Florida State has a win over a nationally ranked VCU squad, and it nearly upset both Michigan and Florida in recent weeks.
But it went 2-for-10 from the 3-point line. The team committed 17 turnovers and it never recovered from the 15-point lead Minnesota established in the first half.
The Gophers were dominant from tipoff because they went 5-for-10 from the 3-point line in the first half, and 7-for-16 overall. And they were strong enough on defense to block every Florida State rally. Although it was down by as many as 13 points after halftime, Florida State cut Minnesota’s lead to four six times in the final minutes.
Mathieu scored a critical bucket over 7-foot-3 center Boris Bojanovsky with 1:48 on the game clock, a play that gave Minnesota a 66-60 lead.
It wasn’t all pretty. Mathieu’s shot was the team’s only field goal in the final 7:26 of the game. There were 67 free throws (Minnesota hit 28 of 38, Florida State went 19-for-29) and 52 fouls in a game that shouldn’t have lasted nearly 2 hours and 30 minutes.
“I’m not real sure the referees allowed anybody to be tough,” Hamilton said. “They executed their half court much better than we executed ours.”
But it was still a much-needed win for a Gophers team that lost two of its three games in the Maui Invitational last week.
After Pitino was hired to replace Tubby Smith in April, players weren’t sure how they would transition into his style of play.
“At first, I was like ‘Ah, we’re going to be pressing the whole game,’ but we worked hard in the summertime and really got excited,” said Andre Hollins.
They’re gradually adopting Pitino’s principles.
If the Gophers are going to achieve anything this season, then they’ll need their perimeter players to affect games the way they did on Tuesday night. They’re thin inside with Mo Walker and Elliott Eliason positioned as the only true big men on the roster. With 90 seconds to play, both had fouled out of the game.
Small ball, however, might not be a bad thing. It worked against Florida State. The Gophers exploited the gaps by maneuvering off ball screens, hitting the 3s that were available and attacking the rim when permissible.
“You know, the rules changed,” said Florida State’s Ian Miller, who shared a team-high 16-point tally with Okaro White. “It’s really hard for us to out-physical teams.”

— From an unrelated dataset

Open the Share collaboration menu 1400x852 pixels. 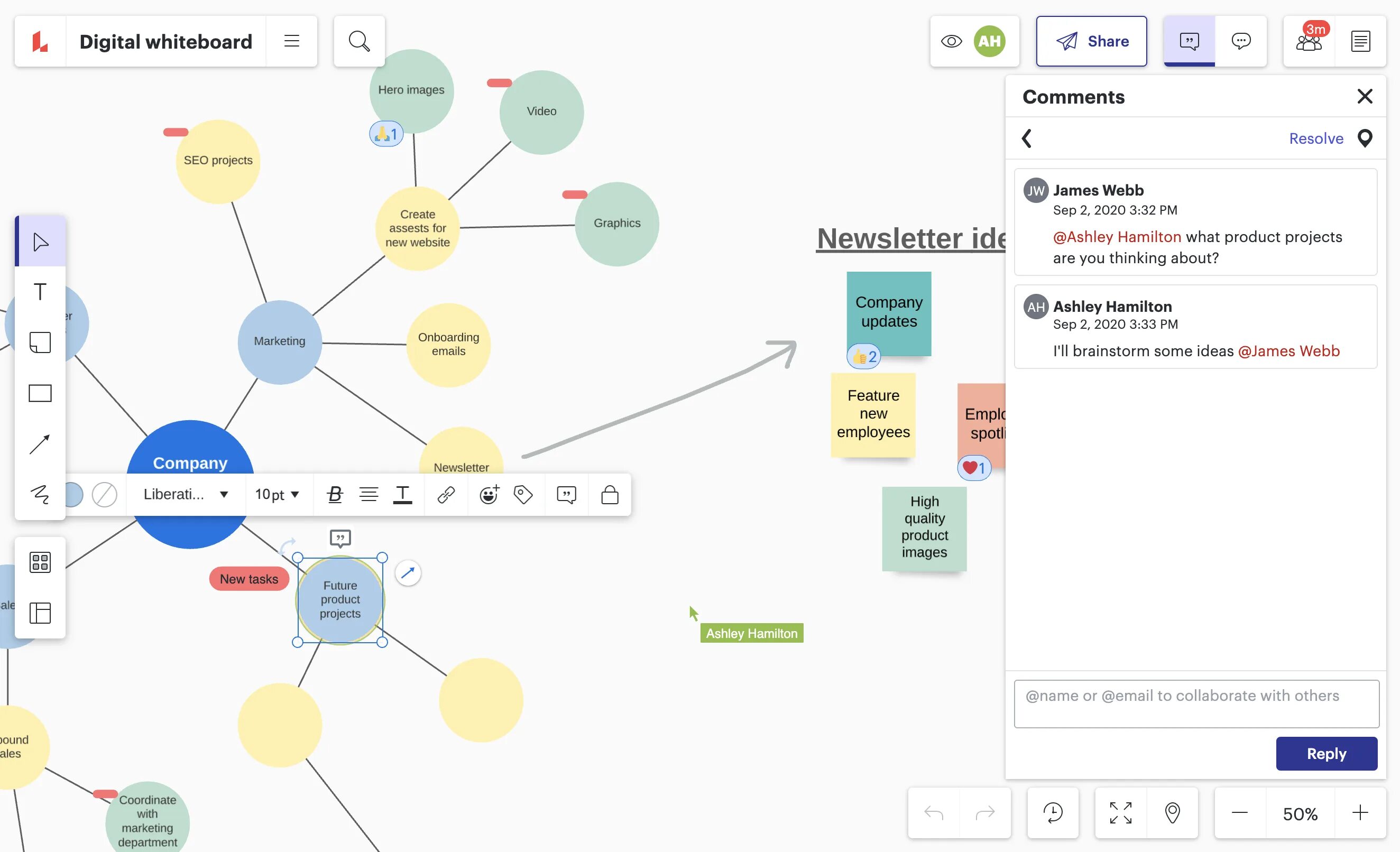(1092, 41)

It’s too early to make any predictions about the Gophers. But it’s not premature to assume that Pitino’s guards are on board with the changes he’s made in the past seven months.

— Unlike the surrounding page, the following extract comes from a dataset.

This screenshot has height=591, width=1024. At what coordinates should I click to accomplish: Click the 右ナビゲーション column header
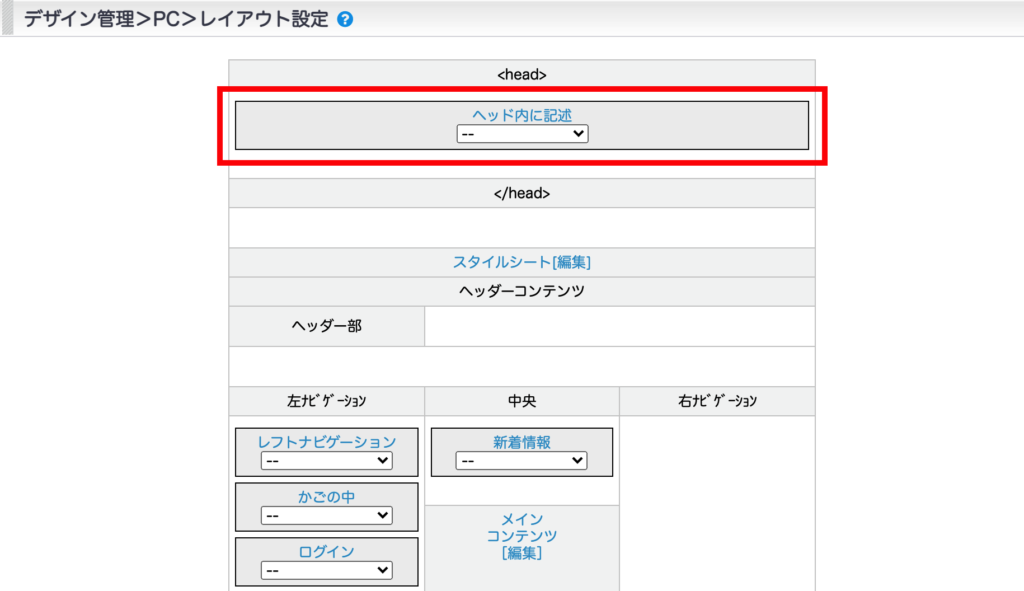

And Tuesday’s win, which might be valuable on Selection Sunday, was proof of that.
But it’s much easier to invest when they’re granted the flexibility to be the playmakers that every basketball player wants to be.
“A lot of people are saying we’re small,” said Mathieu, a junior college transfer, “but the style we play, it doesn’t matter how small we are because we’re just going to run by you.”